The Courier explores the scientific career of Marie Curie.

Maja Mazur
16th May 2022
Credits: Canva and @TheMarylandScienceCentre via Flickr
The first woman to receive the Nobel Prize. The first person to get it twice. The first woman to become a professor at the University of Paris. As a Polish woman and someone who attended a college named after her, I grew up in the cult of Maria Skłodowska-Curie. So much has been said about her already but I can't miss the occasion to talk about her remarkable achievements.

Despite what her French name may suggest, Maria (later Francisised into Marie) was born in Warsaw in 1867, when Poland belonged to the Russian Empire. She was extremely talented since childhood but at the age of 11, she had to miss a year of schooling due to depression after her mother and eldest sister died. Years later, she made a pact with her other sister, Bronisława (fun fact, the first female gynaecologist in Poland and one of the first in France), that if one of them would have gone to Paris to study, the other one would have stayed in Poland to support her financially. Maria, always being a rebel, ended up illegally teaching children in villages in Poland.

"If but a small part of Madame Curie's strength of character and devotion were alive in Europe's intellectuals, Europe would face a brighter future."

– Albert Einstein

In 1891 she finally moved to France and enrolled to the University of Paris, studying physics, chemistry, and mathematics. Three years later she met a French scholar Pierre Curie, whom she married – not in a bridal dress though, that would have been too conventional for Maria. Instead, she wore a blue outfit she then used for years in the laboratory. One of my favourite facts about Maria is that on their honeymoon she and her husband decided to cycle around France on bikes received as a wedding gift. Her riding in a shortish dress and without a compulsory hat was seen as a social scandal.

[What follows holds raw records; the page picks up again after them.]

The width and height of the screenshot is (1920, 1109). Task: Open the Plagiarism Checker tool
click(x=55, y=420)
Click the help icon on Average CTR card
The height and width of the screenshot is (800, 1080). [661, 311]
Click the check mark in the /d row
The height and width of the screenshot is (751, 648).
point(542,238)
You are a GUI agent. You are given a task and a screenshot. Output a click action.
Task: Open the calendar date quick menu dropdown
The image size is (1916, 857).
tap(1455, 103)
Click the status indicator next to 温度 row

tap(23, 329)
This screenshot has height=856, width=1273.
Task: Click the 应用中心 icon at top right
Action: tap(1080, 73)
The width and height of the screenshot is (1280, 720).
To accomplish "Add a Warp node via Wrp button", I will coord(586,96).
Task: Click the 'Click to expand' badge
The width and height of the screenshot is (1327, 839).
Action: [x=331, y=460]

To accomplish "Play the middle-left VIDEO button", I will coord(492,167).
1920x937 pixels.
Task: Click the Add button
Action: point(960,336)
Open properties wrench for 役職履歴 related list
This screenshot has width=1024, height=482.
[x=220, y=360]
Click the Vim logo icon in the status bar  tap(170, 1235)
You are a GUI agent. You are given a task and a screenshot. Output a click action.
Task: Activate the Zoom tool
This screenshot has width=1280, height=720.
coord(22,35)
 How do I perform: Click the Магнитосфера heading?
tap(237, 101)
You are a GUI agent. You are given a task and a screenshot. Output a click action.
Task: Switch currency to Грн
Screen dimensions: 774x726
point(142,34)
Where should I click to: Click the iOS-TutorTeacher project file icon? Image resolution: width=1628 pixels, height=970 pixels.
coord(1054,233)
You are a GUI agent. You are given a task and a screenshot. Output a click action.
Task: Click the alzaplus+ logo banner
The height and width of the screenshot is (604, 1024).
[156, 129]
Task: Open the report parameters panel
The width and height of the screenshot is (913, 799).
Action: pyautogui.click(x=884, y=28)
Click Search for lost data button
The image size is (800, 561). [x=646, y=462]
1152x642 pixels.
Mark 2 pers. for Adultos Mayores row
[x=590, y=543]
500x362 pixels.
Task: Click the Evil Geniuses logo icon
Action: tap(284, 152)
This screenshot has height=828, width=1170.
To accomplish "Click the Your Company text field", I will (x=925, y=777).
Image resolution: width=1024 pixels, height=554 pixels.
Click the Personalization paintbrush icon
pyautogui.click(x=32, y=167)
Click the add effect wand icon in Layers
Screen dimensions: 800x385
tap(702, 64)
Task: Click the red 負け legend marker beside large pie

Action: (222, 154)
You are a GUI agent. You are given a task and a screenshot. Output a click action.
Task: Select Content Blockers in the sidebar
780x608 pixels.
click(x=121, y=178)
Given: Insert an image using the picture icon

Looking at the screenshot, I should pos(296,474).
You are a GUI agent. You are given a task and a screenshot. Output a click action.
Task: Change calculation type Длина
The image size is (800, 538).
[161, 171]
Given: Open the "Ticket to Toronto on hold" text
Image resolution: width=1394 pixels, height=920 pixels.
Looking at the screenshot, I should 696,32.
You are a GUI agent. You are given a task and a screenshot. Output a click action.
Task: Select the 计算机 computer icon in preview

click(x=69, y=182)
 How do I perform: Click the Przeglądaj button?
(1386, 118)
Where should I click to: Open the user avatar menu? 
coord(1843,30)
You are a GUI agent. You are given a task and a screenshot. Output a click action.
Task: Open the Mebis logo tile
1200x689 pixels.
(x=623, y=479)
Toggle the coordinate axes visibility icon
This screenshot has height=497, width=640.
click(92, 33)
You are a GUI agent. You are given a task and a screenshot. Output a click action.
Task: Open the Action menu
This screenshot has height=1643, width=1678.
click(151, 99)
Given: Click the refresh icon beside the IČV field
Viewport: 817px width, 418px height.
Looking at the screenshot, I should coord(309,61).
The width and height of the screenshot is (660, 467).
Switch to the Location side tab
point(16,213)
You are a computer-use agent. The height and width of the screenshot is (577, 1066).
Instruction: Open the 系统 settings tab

The Curies, together with another scholar Henri Becquere, conducted research on the radiation phenomena, which led to Maria’s first Nobel Prize in Physics in 1903. Sadly, three years later Pierre was killed in a road accident, leaving Maria alone with their two daughters. Despite the mourning, she continued her research in chemistry. One of her greatest achievements was discovering radium and polonium, the latter of which she named after her homeland. These findings brought her second Nobel, this time in Chemistry. During World War I, to save lives of injured soldiers she developed mobile radiography units, known as “Little Curies” and became the director of the Red Cross Radiology Service. Her 17-year-old daughter, Irène, took a nursery course to help her mother. Years after, Irène received the Nobel Prize in Chemistry for the discovery of artificial radioactivity - the apple doesn't fall far from the tree.

Despite all her achievements, Maria was never fully accepted in the Parisienne intelligentsia. Not only because she was a woman, but also due to her foreignness, romance with a married man and rumours about her being Jewish. However, she also had the coolest friend one could possibly imagine – Albert Einstein. During a memorial celebration at New York's Roerich Museum in 1935, he said: “If but a small part of Mme Curie's strength of character and devotion were alive in Europe's intellectuals, Europe would face a brighter future."